- _EXERCISE GOAL_
Please print, word for word, every line from the one that contains "Click the 'Tipo" through the last line of the records, and nothing else.
☆ ☆ ☆
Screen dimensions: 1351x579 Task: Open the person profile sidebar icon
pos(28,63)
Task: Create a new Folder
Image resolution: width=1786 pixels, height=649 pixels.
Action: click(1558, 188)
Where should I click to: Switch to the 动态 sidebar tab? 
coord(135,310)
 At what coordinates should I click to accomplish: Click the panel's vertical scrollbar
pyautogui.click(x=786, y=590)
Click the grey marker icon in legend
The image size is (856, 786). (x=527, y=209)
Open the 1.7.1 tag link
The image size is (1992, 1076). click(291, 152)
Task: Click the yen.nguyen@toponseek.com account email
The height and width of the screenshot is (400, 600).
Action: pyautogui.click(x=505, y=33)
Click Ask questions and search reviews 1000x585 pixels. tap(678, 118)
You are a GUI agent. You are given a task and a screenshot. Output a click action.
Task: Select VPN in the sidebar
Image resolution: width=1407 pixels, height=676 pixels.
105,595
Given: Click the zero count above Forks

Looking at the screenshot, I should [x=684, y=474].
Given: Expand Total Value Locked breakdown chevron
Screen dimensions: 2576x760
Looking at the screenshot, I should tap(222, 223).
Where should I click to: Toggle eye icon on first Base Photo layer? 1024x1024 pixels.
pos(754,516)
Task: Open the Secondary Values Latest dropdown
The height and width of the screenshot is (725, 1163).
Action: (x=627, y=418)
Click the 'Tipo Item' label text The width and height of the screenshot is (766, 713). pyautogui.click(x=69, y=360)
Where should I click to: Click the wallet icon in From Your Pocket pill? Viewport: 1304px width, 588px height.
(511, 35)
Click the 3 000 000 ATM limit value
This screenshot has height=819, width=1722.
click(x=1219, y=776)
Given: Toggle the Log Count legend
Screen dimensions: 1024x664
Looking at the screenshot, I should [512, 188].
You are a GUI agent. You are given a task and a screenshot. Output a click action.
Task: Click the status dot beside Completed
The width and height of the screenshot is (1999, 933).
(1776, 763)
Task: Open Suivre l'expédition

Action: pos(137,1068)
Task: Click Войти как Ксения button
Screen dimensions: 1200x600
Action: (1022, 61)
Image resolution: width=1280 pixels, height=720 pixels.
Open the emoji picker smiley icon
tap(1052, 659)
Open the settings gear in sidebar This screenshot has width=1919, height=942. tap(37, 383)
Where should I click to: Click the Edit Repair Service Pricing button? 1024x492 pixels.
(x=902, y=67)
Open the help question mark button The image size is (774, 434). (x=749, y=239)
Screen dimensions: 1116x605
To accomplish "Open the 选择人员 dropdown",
☆ ☆ ☆
- _EXERCISE RESULT_
Click the 'Tipo Item' label text The width and height of the screenshot is (766, 713). pyautogui.click(x=69, y=360)
Where should I click to: Click the wallet icon in From Your Pocket pill? Viewport: 1304px width, 588px height.
(511, 35)
Click the 3 000 000 ATM limit value
This screenshot has height=819, width=1722.
click(x=1219, y=776)
Given: Toggle the Log Count legend
Screen dimensions: 1024x664
Looking at the screenshot, I should [512, 188].
You are a GUI agent. You are given a task and a screenshot. Output a click action.
Task: Click the status dot beside Completed
The width and height of the screenshot is (1999, 933).
(1776, 763)
Task: Open Suivre l'expédition

Action: pos(137,1068)
Task: Click Войти как Ксения button
Screen dimensions: 1200x600
Action: (1022, 61)
Image resolution: width=1280 pixels, height=720 pixels.
Open the emoji picker smiley icon
tap(1052, 659)
Open the settings gear in sidebar This screenshot has width=1919, height=942. tap(37, 383)
Where should I click to: Click the Edit Repair Service Pricing button? 1024x492 pixels.
(x=902, y=67)
Open the help question mark button The image size is (774, 434). (x=749, y=239)
Screen dimensions: 1116x605
To accomplish "Open the 选择人员 dropdown",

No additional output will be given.